De Boonesmolen vrijliggend in het agrarische buitengebied van Weert Zuid.
De Boonesmolen (molen van Boonen), ook wel aangeduidt als Bonesmolen of Bonusmolen, werd in 1855 gebouwd als koren- pel- en oliemolen. De molen was van 1863 tot en met 1927 eigendom van de landbouwersfamilie Boonen waar de molen ook de naam aan ontleent.
De molen stond vroeger echt aan de rand van de stad en had een uitstekende windvang vooral uit het Zuiden en Westen over het open agrarische landschap van Keent.

Een foto van de Boonesmolen achter het NS station van Weert. Op het spoor wacht een militair transport van Engelse tanks.
De molen stond jarenlang direct naast de spoorlijn Antwerpen-Weert-Roermond. Dus was de molen voor treinreizigers richting Roermond een goede bekende, een herkenningspunt onderweg richting zuiden. Mogelijk was daarom de Boonesmolen ook zo uitbundig van reclameboodschappen voorzien. De bouw van het nieuwe spoorwegstation in Weert voor de verhoogde spoorlijn Eindhoven-Weert-Roermond omstreeks 1912/1913 was er de directe oorzaak van dat de windvang van de molen fors verslechterde. Want dit nieuwe stationsgebouw en het nieuwe veel grotere stationsemplacement kwam op een hoge spoordijk te liggen.
In de crisisjaren had ook de molenaar van de Boonesmolen het niet makkelijk. Om toch voldoende te kunnen maken, werd het maalloon verlaagd. In de hoop dat daardoor meer landbouwers hun veldvruchten bij molenaar Meuwis zouden brengen.

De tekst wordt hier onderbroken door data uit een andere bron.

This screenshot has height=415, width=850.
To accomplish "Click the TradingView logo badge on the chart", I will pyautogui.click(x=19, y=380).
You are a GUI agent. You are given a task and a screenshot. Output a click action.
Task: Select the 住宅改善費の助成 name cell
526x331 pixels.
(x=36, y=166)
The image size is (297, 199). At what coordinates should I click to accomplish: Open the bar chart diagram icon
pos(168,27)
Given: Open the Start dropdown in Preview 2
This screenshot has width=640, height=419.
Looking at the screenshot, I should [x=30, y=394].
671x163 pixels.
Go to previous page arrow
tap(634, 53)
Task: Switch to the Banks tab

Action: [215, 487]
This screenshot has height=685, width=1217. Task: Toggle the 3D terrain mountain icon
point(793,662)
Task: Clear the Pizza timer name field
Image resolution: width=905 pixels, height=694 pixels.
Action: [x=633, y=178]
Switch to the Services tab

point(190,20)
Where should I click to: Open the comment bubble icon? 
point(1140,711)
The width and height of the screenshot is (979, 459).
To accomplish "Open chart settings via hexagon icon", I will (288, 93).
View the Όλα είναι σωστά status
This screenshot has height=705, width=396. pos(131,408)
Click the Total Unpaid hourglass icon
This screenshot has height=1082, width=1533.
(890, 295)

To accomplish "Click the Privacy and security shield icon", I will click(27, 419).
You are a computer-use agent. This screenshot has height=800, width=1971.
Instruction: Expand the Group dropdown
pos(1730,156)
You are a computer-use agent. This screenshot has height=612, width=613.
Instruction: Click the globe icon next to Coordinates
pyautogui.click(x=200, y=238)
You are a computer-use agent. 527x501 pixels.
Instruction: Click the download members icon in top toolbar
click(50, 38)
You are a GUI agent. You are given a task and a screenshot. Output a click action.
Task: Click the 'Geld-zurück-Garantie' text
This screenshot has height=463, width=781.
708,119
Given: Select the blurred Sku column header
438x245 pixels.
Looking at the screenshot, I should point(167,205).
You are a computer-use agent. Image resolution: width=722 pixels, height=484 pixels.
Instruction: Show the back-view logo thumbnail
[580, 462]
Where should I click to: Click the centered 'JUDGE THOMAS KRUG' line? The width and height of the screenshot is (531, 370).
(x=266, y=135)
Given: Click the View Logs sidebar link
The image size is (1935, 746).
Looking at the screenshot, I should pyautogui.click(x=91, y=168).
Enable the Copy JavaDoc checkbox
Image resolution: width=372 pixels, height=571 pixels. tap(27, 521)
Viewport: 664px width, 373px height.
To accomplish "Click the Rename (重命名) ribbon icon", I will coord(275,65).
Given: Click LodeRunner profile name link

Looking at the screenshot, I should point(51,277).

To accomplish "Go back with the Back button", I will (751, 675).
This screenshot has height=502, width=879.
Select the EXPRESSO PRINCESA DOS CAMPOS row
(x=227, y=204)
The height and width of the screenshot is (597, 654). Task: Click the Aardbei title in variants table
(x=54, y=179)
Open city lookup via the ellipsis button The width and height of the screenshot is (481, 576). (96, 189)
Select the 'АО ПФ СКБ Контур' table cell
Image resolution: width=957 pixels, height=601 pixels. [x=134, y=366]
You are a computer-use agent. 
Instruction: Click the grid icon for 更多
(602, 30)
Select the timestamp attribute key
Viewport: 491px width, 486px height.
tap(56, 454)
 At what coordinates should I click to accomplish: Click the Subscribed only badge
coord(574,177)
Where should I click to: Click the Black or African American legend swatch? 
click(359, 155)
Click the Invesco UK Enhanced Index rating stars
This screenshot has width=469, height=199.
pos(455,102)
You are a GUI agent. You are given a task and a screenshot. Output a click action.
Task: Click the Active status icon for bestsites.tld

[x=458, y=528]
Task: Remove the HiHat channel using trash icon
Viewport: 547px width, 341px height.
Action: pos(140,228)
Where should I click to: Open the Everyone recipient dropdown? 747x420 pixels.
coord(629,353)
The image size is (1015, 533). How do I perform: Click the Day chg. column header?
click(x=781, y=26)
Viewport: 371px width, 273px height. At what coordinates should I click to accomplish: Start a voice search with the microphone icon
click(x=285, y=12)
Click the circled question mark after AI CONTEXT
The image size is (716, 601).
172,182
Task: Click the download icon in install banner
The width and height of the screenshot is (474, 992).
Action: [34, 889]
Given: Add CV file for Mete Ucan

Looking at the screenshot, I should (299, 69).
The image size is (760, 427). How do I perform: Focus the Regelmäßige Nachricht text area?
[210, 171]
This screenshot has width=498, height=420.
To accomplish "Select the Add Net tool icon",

Toen de stad Weert na de oorlogsjaren van WO II verder groeide en ook in de buurt van de Boonesmolen steeds meer huizen werden gebouwd, verslechterde de windvang nog verder. De molenaar moest steeds meer zeil gaan voeren om met de molen nog op wind te kunnen malen.

De oprukkende woonbebouwing als gevolg van de groei van Weert dwong de molenaar steeds meer zeil te voeren.
Waarschijnlijk was die zware zeilvoering er ook de oorzaak van dat de as van de molen brak tijdens een storm op 9 februari 1949. Dit luidde het eind van de molen in. Herstel van de molen was economisch onverantwoord. Bijna 20 jaar stond de molen er troosteloos en in 1968 begon de demontage van de molen met het verwijderen van de kap. Onderdelen van de molen werden daarna gebruikt voor de herbouw van een molen in het Brabantse Borkel en Schaft. Het kruiwerk is hergebruikt voor de molen van De Visscher in Goirle en bij de Sint Antoniusmolen van Weert-Laar kreeg een koppel Jaspers kunststenen een nieuwe bestemming. In de jaren zeventig van de vorige eeuw maakte men in Weert zich druk over de staat waarin de molen er bij stond. Zelfs in de lokale pers werden wat suggesties gedaan voor herbestemming zoals blijkt uit Stadsblad Op de Keper van 1974.
In 2010 werd door Molenstichting Weerterland voor de molenromp van de Boonesmolen de voorlopige status van gemeentelijk monument aangevraagd en verkregen.
Nu, anno 2014, resteert van deze molen enkel nog het molenlichaam. Alle plannen voor herbestemming van de molenromp zijn tot nu toe op niets uitgelopen.